The Supreme Court of the United States has long recognized that the right to use public sidewalks “for purposes of assembly, communicating thoughts between citizens, and discussing public questions . . . has, from ancient times, been a part of the privileges, immunities, rights, and liberties of citizens.” Unfortunately, some public officials apparently believe that this fundamental right can be cast aside when it comes to pro-life individuals who seek to offer information and counseling to individuals on public sidewalks near abortion clinics.
This week, the ACLJ sued the City of Englewood, New Jersey, on behalf of Jeryl Turco, a Christian pro-life advocate who, for the past seven and a half years, has regularly used the public sidewalk in front of a local abortion clinic each Saturday morning to speak with individuals heading to or from the clinic and to offer them literature and a rosary. She considers it essential to maintain a caring demeanor, a calm tone of voice, and eye contact during her exchanges with these individuals, as she believes that this method of expression is a much more effective means of dissuading women from having abortions than confrontational methods like shouting.

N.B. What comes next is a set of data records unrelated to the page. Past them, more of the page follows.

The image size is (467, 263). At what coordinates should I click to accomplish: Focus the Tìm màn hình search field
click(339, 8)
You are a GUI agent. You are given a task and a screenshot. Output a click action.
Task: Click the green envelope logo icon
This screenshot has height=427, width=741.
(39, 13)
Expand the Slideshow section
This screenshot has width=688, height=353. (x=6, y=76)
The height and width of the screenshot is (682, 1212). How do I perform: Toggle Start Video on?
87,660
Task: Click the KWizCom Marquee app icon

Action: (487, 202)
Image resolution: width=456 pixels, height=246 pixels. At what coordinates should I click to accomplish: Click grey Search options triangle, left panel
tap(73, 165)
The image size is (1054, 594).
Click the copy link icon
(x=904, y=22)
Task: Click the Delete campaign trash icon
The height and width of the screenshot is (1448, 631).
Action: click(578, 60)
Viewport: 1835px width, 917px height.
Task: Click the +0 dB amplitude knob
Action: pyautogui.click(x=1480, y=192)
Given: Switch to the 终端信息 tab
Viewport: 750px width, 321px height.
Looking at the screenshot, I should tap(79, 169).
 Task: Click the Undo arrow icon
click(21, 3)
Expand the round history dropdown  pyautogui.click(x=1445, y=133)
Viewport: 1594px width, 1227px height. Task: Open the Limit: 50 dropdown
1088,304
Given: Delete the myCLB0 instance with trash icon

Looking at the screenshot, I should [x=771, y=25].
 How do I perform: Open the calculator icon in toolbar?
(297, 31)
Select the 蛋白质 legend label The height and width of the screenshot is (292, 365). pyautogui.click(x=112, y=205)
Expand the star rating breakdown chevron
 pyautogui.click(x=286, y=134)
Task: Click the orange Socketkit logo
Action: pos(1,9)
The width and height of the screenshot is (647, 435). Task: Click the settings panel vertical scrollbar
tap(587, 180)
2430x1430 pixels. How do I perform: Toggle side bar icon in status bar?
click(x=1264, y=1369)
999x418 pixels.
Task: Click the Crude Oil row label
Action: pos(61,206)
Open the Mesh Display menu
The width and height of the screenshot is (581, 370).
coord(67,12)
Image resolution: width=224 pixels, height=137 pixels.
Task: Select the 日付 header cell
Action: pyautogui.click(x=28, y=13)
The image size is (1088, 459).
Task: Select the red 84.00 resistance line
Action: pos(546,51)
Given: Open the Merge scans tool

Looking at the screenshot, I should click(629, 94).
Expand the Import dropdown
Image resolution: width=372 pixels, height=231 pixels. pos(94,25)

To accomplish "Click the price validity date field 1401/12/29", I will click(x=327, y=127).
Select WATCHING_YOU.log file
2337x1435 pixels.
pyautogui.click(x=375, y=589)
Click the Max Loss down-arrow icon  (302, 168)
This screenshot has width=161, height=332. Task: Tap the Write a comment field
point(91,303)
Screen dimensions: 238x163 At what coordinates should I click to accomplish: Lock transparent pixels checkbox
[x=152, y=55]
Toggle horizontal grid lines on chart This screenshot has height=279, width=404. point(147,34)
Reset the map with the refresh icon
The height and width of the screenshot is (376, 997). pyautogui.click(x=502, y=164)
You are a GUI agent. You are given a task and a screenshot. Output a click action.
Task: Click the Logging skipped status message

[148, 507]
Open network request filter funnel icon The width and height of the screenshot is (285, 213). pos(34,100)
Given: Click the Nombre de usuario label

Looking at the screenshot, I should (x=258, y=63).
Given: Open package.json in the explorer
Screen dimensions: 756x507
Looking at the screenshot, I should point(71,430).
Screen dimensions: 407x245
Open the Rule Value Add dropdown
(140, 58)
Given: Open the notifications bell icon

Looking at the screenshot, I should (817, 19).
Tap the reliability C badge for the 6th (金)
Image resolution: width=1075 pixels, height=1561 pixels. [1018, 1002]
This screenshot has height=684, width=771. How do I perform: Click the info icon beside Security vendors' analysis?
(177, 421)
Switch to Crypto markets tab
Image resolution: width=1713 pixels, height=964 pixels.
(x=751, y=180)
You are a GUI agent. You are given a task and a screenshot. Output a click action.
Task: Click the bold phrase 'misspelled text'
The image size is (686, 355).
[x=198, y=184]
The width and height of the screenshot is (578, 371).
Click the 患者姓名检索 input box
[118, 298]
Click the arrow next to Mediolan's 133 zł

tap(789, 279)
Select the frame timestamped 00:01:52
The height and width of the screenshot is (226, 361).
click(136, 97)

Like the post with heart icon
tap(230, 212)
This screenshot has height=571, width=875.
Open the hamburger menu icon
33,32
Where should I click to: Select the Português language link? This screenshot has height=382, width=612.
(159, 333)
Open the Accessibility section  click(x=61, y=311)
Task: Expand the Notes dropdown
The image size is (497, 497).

Our lawsuit challenges an Englewood ordinance enacted last year that makes it illegal to enter a large portion of public sidewalk outside of an abortion clinic during the clinic’s business hours. There are exceptions for individuals entering or leaving the clinic, employees or agents of the clinic, law enforcement and other municipal agents acting within the scope of their employment, and people who use the sidewalk solely to reach a destination other than the clinic. Violations of the ordinance are punishable by up to 90 days in jail and/or a fine of up to $1,000.
As a result of the ordinance, our client is prohibited from entering, remaining in, or using a large expanse of public sidewalk—approximately 50 to 60 feet in length and encompassing the entire width of the sidewalk—that runs along the entire front of the abortion clinic and part of a neighboring property during the clinic’s business hours. Since the ordinance was enacted, many individuals have been dropped off right in front of the clinic and have only a 15- to 20-foot walk to the entrance, which is located entirely within the anti-pro-life speech buffer zone, so our client no longer has any opportunity to extend literature to these individuals as they pass by.
Our lawsuit argues that the Englewood ordinance violates our client’s rights under the First Amendment and the New Jersey Constitution. Shortly after the ordinance was enacted, the Supreme Court unanimously held unconstitutional a law that is strikingly similar to the ordinance. In McCullen v. Coakley, a case in which we filed a key amicus brief, the Court held that a law under which pro-life sidewalk counselors were excluded from, among other places, a large stretch of public sidewalk in front of a Boston abortion clinic during the clinic’s business hours violated the sidewalk counselors’ First Amendment rights. The Court concluded that creating a buffer zone on a public sidewalk was not the least restrictive way for the government to protect its interests.
The Englewood ordinance is even more troubling than the McCullen law because Englewood has given exclusive, viewpoint-discriminatory access to the sidewalk near the clinic to individuals vocally supporting what the clinic does. Since the ordinance was enacted, agents of the abortion clinic calling themselves “escorts” have freely used the area of sidewalk located within the buffer zone to sing and shout loudly to drown out our client’s message, and to try to persuade individuals to not accept her literature and rosaries. It is textbook First Amendment law that the government cannot grant exclusive access to a traditional public forum to those expressing one viewpoint while excluding those expressing an opposing viewpoint, which is exactly what Englewood has done.
We will continue to keep you posted as this lawsuit moves forward.